I tailored my workshop, walkshop and break-out session choices to suit my study focus of mitigating conflict between motor vehicles and people on bikes at signalised intersections with protected bike lanes. Super-size and left/right confusions aside, my general feeling so far is that the challenges faced in North America are very similar to what we're grappling with in New Zealand. There's definitely no silver-bullet for this one - having seen many examples and heard it from others, I'm even more convinced about the necessity for site-specific treatments - but there are a lot of useful tips to be learned (often from those who've made the mistakes already).
Some more general takeaways (the healthy kind) I'd like to share at this point came from a "goldfish bowl" session (i.e. the panel was in a circle surrounded by attendees) entitled "Engineers: Your City's Problem Solvers". The panel was asked "what advice would you give yourself as a young engineer?". Here's my summary of their responses:
- Don't design in a bubble. Know why you're doing what the book tells you to do. Talk to the people who live in the location you're designing for.

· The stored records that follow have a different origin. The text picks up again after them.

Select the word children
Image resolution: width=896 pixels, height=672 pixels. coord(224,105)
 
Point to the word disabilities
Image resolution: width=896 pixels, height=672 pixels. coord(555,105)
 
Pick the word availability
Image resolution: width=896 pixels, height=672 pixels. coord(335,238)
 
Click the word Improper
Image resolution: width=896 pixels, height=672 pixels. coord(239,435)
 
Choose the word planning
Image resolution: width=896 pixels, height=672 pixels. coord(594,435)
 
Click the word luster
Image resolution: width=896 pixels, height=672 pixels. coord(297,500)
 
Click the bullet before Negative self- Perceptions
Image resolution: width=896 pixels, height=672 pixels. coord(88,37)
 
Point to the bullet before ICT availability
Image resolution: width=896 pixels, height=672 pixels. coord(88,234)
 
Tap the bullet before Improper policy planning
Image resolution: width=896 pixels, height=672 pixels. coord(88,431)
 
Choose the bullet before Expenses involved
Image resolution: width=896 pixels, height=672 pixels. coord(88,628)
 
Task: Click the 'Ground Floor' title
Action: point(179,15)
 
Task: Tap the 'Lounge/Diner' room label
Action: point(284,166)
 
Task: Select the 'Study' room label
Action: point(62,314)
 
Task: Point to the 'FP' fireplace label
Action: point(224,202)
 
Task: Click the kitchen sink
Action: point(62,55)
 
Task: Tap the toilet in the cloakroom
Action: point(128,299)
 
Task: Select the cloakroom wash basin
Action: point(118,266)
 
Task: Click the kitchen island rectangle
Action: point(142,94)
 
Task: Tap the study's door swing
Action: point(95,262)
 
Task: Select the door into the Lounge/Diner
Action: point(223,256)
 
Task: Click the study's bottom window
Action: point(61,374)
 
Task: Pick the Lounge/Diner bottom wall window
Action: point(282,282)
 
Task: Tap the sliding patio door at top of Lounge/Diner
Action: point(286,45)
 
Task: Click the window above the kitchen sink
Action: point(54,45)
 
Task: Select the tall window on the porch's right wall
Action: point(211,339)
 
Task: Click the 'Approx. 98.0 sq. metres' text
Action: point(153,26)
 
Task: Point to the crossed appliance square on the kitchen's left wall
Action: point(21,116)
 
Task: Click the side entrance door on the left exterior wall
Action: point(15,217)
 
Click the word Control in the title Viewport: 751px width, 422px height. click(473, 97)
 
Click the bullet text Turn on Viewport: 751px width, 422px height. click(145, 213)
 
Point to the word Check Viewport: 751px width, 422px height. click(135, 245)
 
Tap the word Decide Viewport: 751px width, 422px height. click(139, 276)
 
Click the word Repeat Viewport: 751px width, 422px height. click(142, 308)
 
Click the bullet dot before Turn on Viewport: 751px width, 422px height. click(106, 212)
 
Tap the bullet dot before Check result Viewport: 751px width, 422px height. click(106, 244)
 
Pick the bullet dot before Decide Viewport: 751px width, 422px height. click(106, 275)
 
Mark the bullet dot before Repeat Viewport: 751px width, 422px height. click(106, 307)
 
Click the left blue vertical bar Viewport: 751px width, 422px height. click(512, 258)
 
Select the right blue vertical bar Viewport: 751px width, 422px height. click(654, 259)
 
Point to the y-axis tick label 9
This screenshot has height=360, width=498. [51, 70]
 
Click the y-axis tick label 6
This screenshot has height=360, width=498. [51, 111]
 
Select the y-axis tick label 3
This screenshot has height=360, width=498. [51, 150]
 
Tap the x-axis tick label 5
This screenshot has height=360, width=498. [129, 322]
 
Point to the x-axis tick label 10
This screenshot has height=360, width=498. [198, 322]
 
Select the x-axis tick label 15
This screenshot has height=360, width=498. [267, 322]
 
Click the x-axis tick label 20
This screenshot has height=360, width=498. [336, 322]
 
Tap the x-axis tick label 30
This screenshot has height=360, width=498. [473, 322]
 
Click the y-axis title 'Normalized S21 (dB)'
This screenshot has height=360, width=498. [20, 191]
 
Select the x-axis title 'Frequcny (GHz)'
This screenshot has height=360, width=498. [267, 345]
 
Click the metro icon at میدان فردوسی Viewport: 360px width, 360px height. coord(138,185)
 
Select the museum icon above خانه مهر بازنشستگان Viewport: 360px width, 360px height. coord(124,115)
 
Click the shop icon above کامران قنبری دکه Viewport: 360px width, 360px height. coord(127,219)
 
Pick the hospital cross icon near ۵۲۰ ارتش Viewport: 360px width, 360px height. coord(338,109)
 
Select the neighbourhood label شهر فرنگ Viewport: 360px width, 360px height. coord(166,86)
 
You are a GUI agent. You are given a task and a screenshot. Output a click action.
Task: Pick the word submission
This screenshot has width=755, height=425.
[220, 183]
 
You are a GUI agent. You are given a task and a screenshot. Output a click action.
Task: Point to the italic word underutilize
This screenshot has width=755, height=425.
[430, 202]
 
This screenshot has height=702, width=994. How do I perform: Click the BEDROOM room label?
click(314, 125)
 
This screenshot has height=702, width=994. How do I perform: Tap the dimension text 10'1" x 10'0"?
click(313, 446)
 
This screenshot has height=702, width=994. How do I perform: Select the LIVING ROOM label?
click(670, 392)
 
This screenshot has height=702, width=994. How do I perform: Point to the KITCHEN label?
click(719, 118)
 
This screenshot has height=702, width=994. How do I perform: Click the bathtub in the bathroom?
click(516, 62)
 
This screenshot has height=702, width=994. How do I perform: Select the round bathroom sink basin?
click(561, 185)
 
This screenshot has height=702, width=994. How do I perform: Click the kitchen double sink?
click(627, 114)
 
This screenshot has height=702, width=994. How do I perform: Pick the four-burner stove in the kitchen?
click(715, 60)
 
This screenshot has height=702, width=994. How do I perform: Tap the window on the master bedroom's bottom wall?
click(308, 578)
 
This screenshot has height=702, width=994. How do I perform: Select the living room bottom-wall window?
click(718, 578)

- Empathise. Understand what people (end-users, clients and colleagues) really want. Work on networking and inter-personal skills to empathise with the people you work with.
- Go the extra mile to make sure your proposal is water-tight under all scrutiny.
- Get internal support within your agency. Get your "great" ideas properly vetted. Make sure you have the support of your supervisor before you take your project to the client / public / elected officials.
- Know the rules... so you know how and when to break them later on.
- Get involved. Join that committee. Submit comments on documents / proposals.
Some very pertinent advice for me as I continue on this tour.